EXECUTIVE SUMMARYIndependent practice association (IPA) and network model HMOs now dominate the HMO industry and have accounted for most of the industry growth during the 1990's. These plans build their managed care organizations on financial incentives and contracts with community physicians, hospitals, and other medical service providers. As the plans grow and penetrate ever deeper in insured markets, their rapid expansion critically affects local health care systems.
This report summarizes findings from case studies of six plans and three markets that grew out of an initial analysis of financial and enrollment performance of IPA and network plans over a five-year period (1988–1992) in Boston, Los Angeles, and Philadelphia. The case studies were based on field interviews which took place from April to July 1994 and analysis of available documents on local markets and individual plans. The study's two central goals were: 1) to examine emerging issues as the managed care industry and IPA/network plans evolve and differentiate; and 2) to develop a better understanding of the relationship between performance and market pressures, structural variations, and organizational characteristics.
Key findings include:
- Risk for the costs of care are being shifted to the physician or physician group level. In the three markets studied, IPA and network plans are evolving away from financial contracts that initially retained discounted fee-for-service payment of physicians to arrangements that shift risk for the costs of care to the physician or physician group level. In Los Angeles, a market with a long history of relatively large groups of primary care physicians, physicians are taking the full financial risk for speciality and even hospital care as well as services they deliver directly. In all three markets, plans are moving toward delegating control of practice guidelines, referrals and subcontracts where they shift financial risk for a full range of medical services.
- Public policy lags market developments. State regulators are concerned about the implications of widening risk contracts for quality of care and financial solvency. Pressures to approve permissive capitation arrangements are mounting as physicians and physician/hospital groups seek to gain control of budgets and rules, and plans seek to shed risk.
- Relatively successful plans shared organizational characteristics in the three markets. In the five years through 1992-93, plans in the case studies with relatively more successful financial performance shared four general organizational characteristics: a provider-friendly and physician-focussed philosophy; decentralized medical management; stable management, with a reputation for excellence; and a primary focus on developing an IPA/network HMO business. Early entry into the market also helped. In contrast, during the 1988-1992 period, size and financial backing, often by large indemnity fee-for-service focussed insurance companies, appeared of mixed benefit: insurance company sponsorship hindered the HMO plans' independence and ability to mature to financial health without subsidies, as well as helped sustain the plans' survival.
- Market success appears at best only weakly linked to quality of care provided. Plans with relatively poorer reputations continue to grow. However, all three markets lacked systematic information for purchasers or individual patients on the quality of care provided by plans and their comparative market performance.
- Employer demands for fewer plans covering broader markets are increasing market pressures that favor size over past performance. Plans are merging and acquiring bases in new markets in order to offer coverage to larger employers. Plans also see size as a competitive advantage in negotiations with physicians and physician/hospital groups.
- The pressure to grow may undermine characteristics that in the past were associated with stronger reputations.

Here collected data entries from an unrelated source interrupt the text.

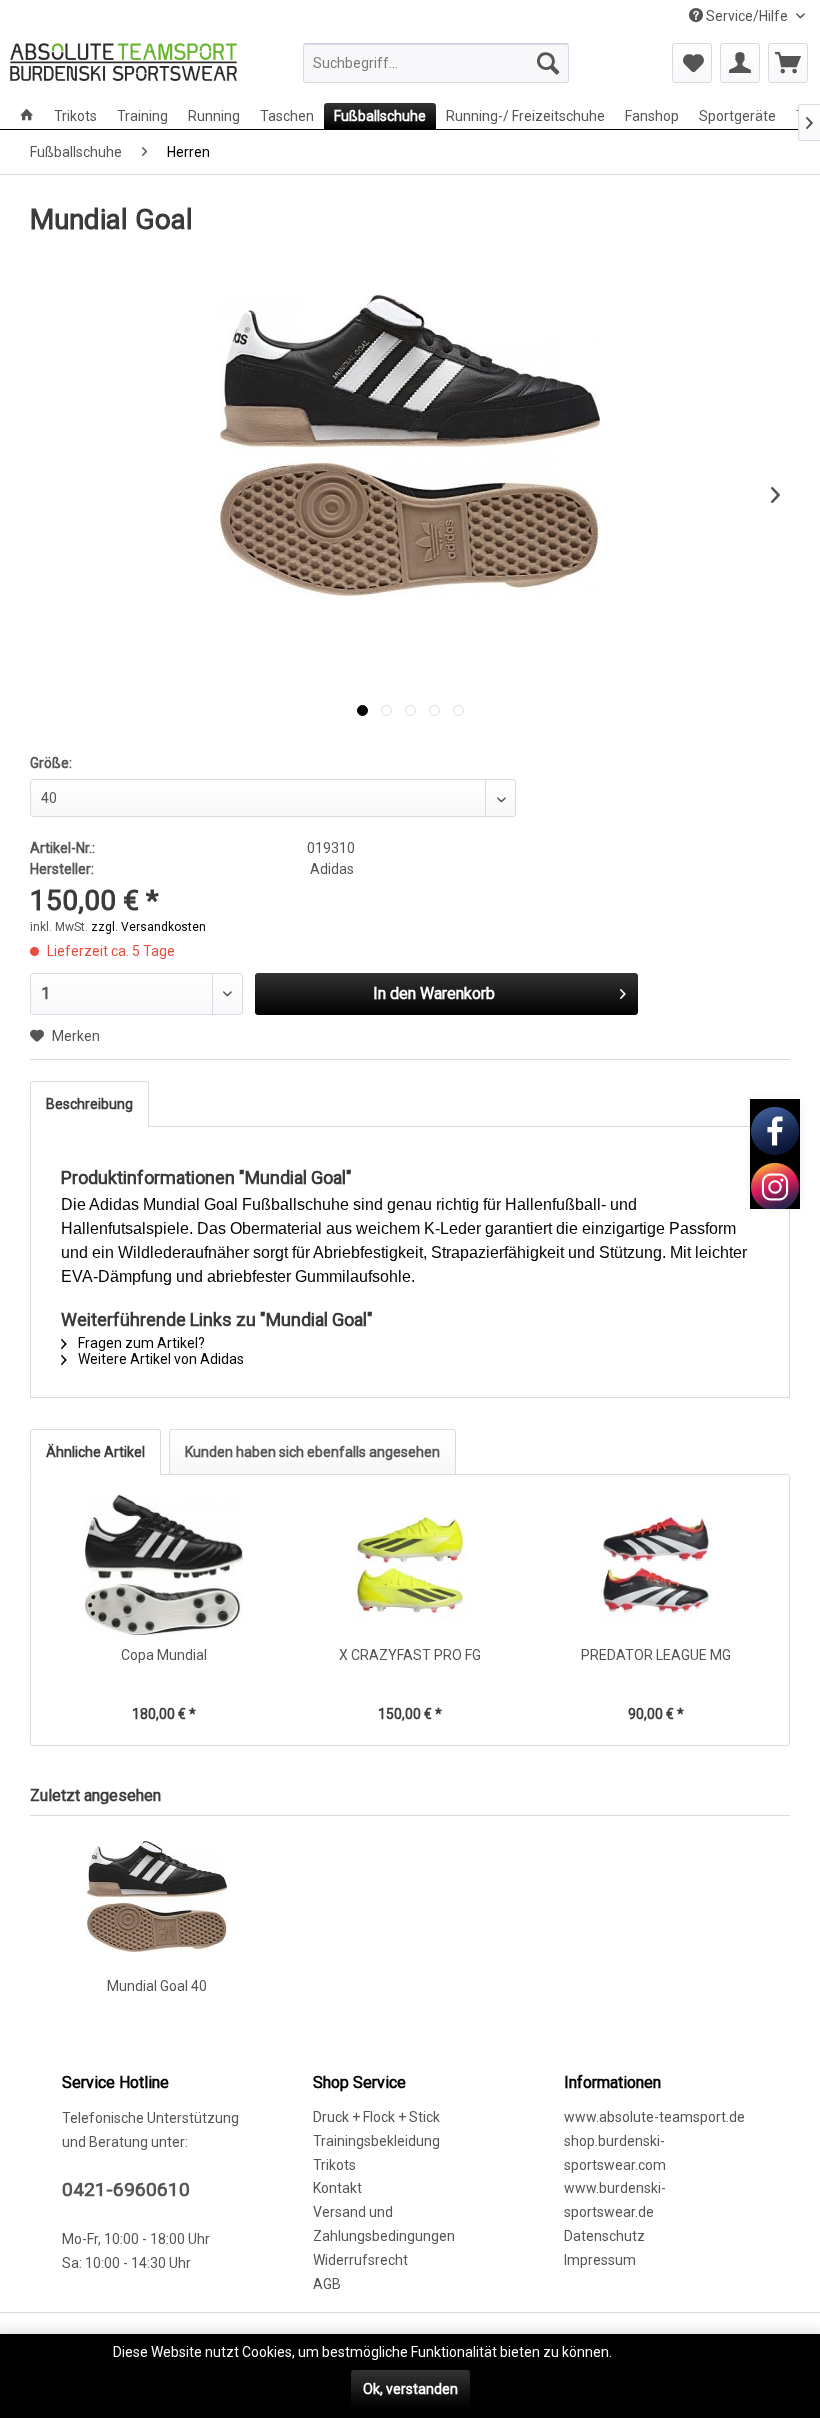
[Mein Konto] (740, 63)
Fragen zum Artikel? (140, 1343)
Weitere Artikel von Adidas (159, 1359)
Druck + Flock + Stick (376, 2117)
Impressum (600, 2260)
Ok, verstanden (410, 2389)
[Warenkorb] (788, 63)
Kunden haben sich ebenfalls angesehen (312, 1452)
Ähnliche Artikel (95, 1452)
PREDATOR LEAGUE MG (656, 1655)
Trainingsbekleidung (376, 2141)
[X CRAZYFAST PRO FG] (410, 1565)
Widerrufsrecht (360, 2260)
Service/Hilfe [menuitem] (747, 16)
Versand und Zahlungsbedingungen (384, 2224)
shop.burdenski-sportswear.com (615, 2153)
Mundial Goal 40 (157, 1986)
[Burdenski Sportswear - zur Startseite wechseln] (123, 68)
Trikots (334, 2165)
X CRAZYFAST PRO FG (410, 1655)
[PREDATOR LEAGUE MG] (656, 1565)
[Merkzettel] (692, 63)
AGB (327, 2284)
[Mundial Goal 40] (156, 1896)
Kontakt (337, 2188)
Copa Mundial (164, 1655)
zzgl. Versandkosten (148, 927)
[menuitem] (436, 63)
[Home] (27, 116)
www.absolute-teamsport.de (654, 2117)
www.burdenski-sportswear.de (615, 2200)
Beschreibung (89, 1104)
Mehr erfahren (661, 2352)
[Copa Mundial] (164, 1565)
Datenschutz (604, 2236)
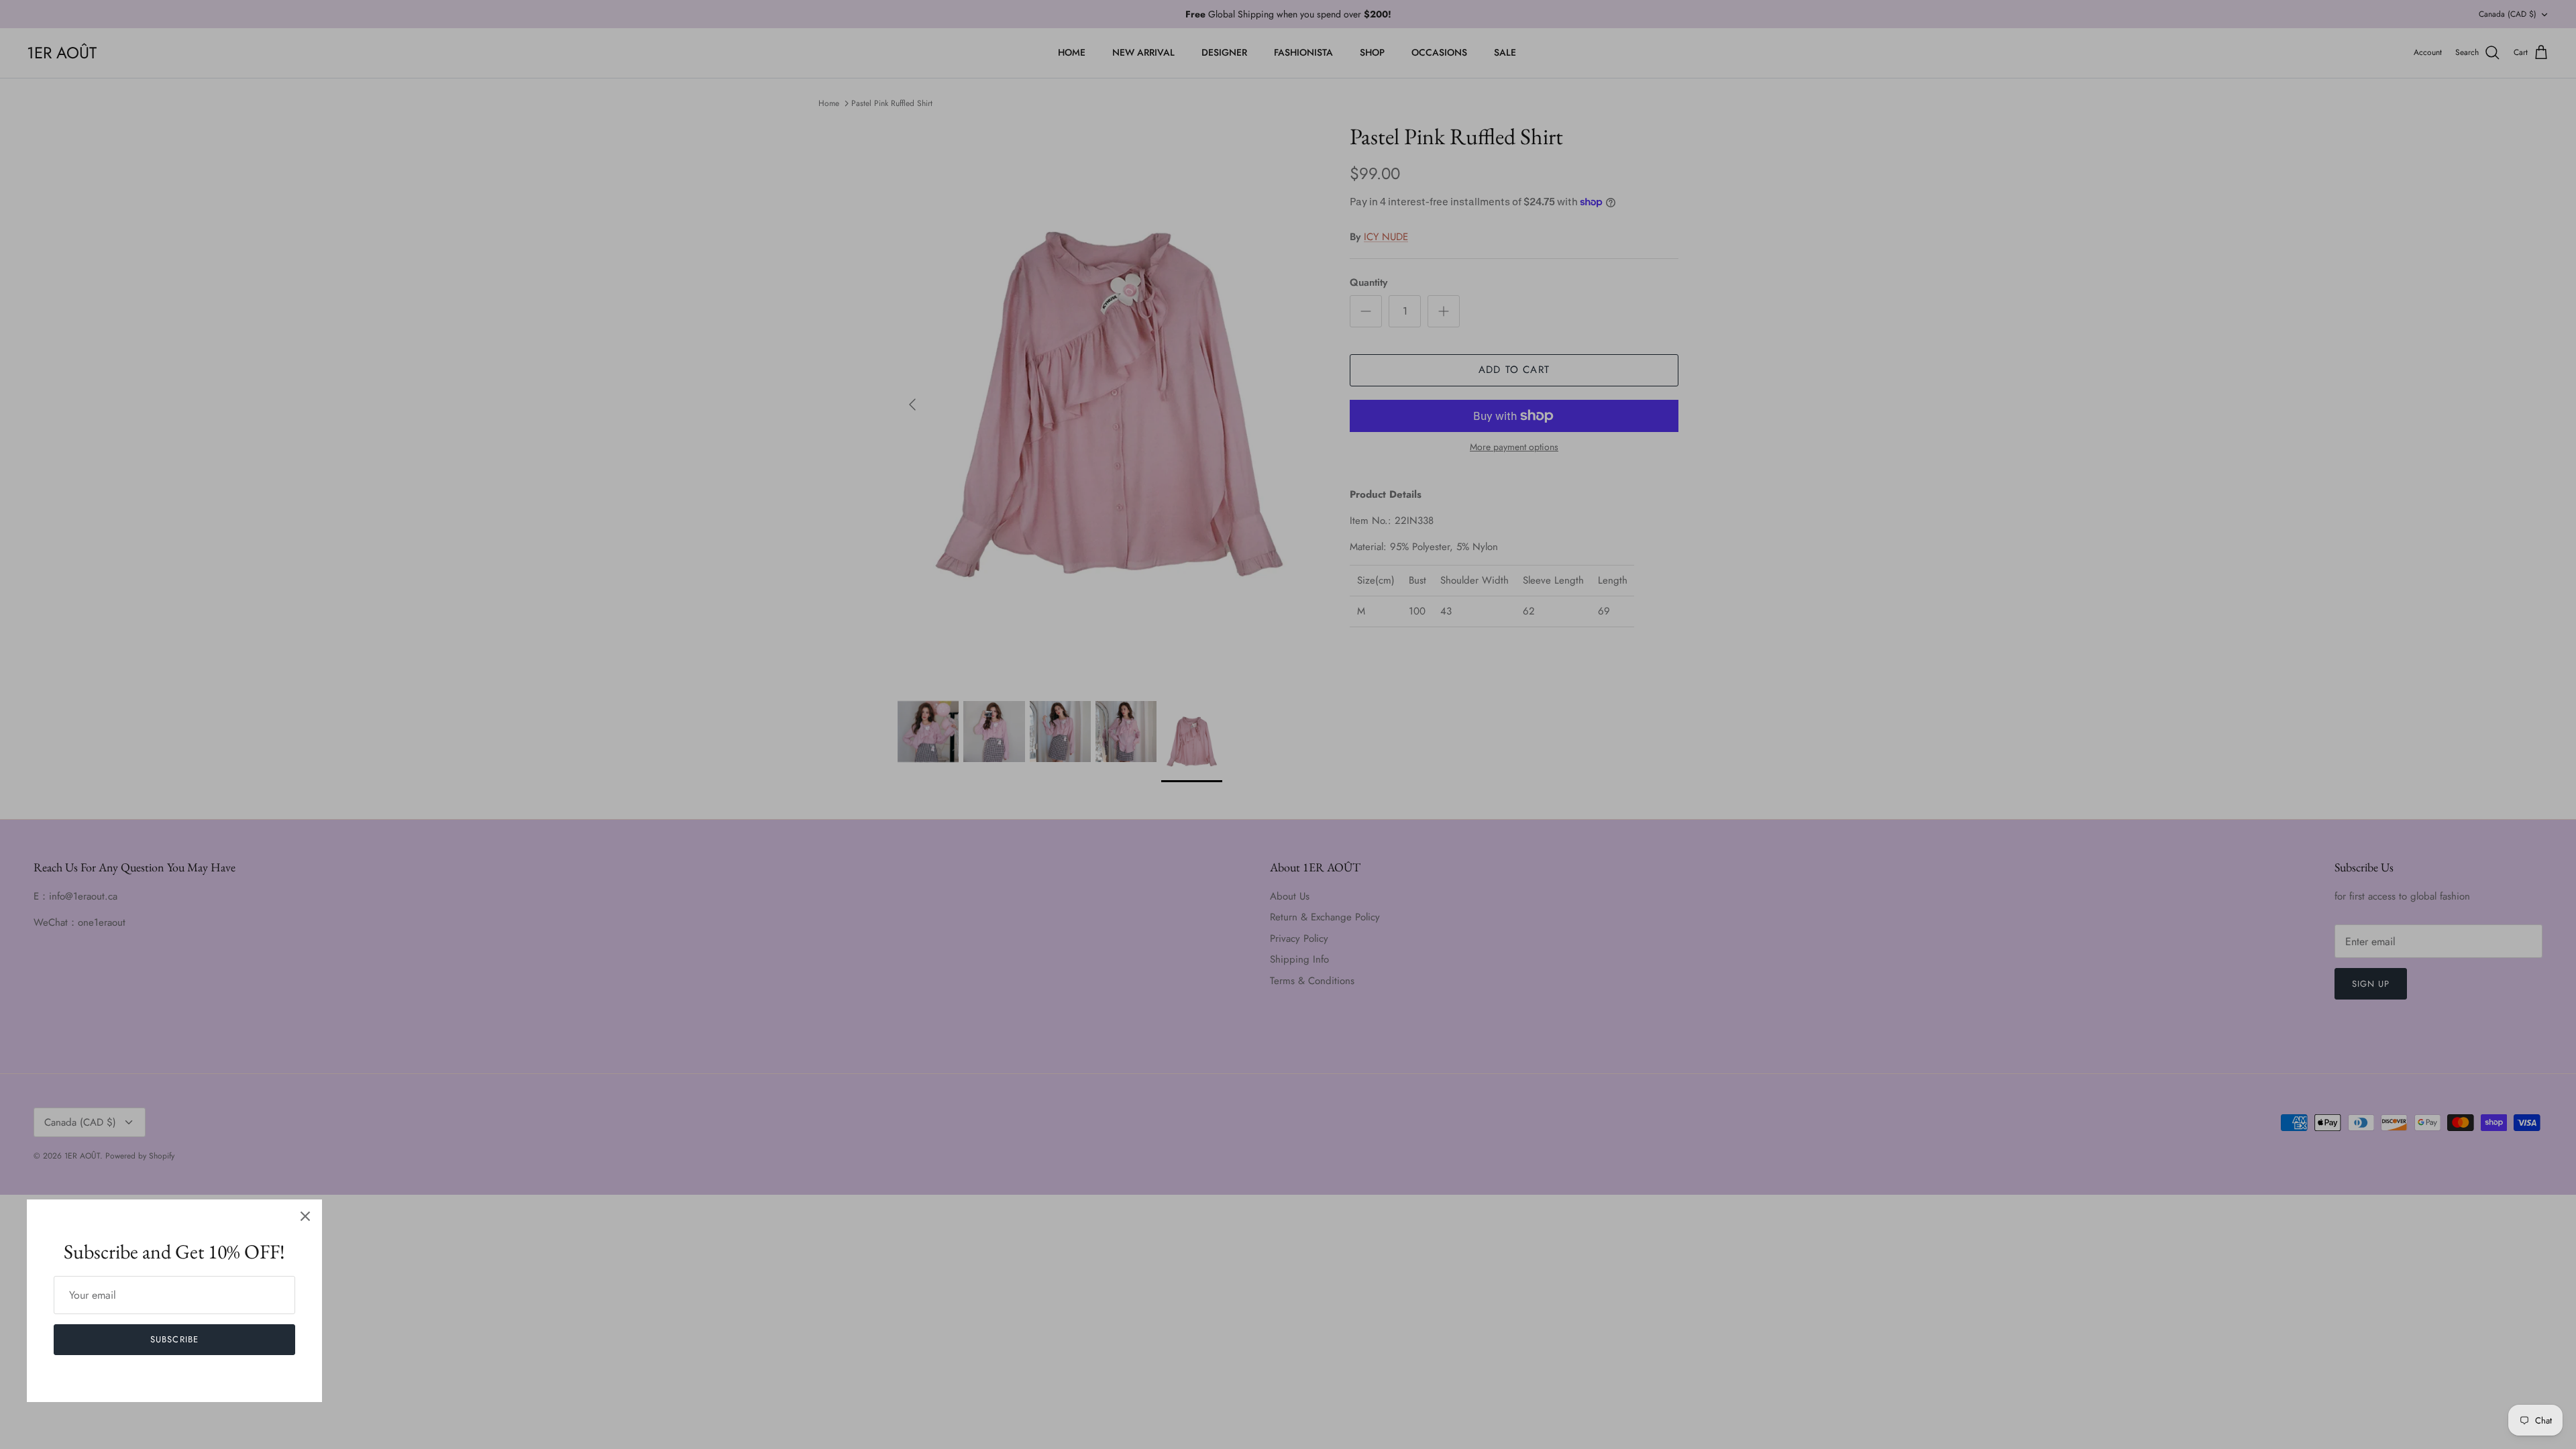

Pressure to grow appears more motivated by being in a position to exert market power than by gains in plan ability to provide quality care or to invest in internal systems.More generally, the case studies lead to the conclusion that as competition intensifies, there is a critical need for readily available, quality of care measures. Such information is an essential pre-condition for forging a stronger, positive link between market success and a reputation for quality patient care. Consolidating markets will make it increasingly difficult to rely on meaningful choice as a way to assure quality.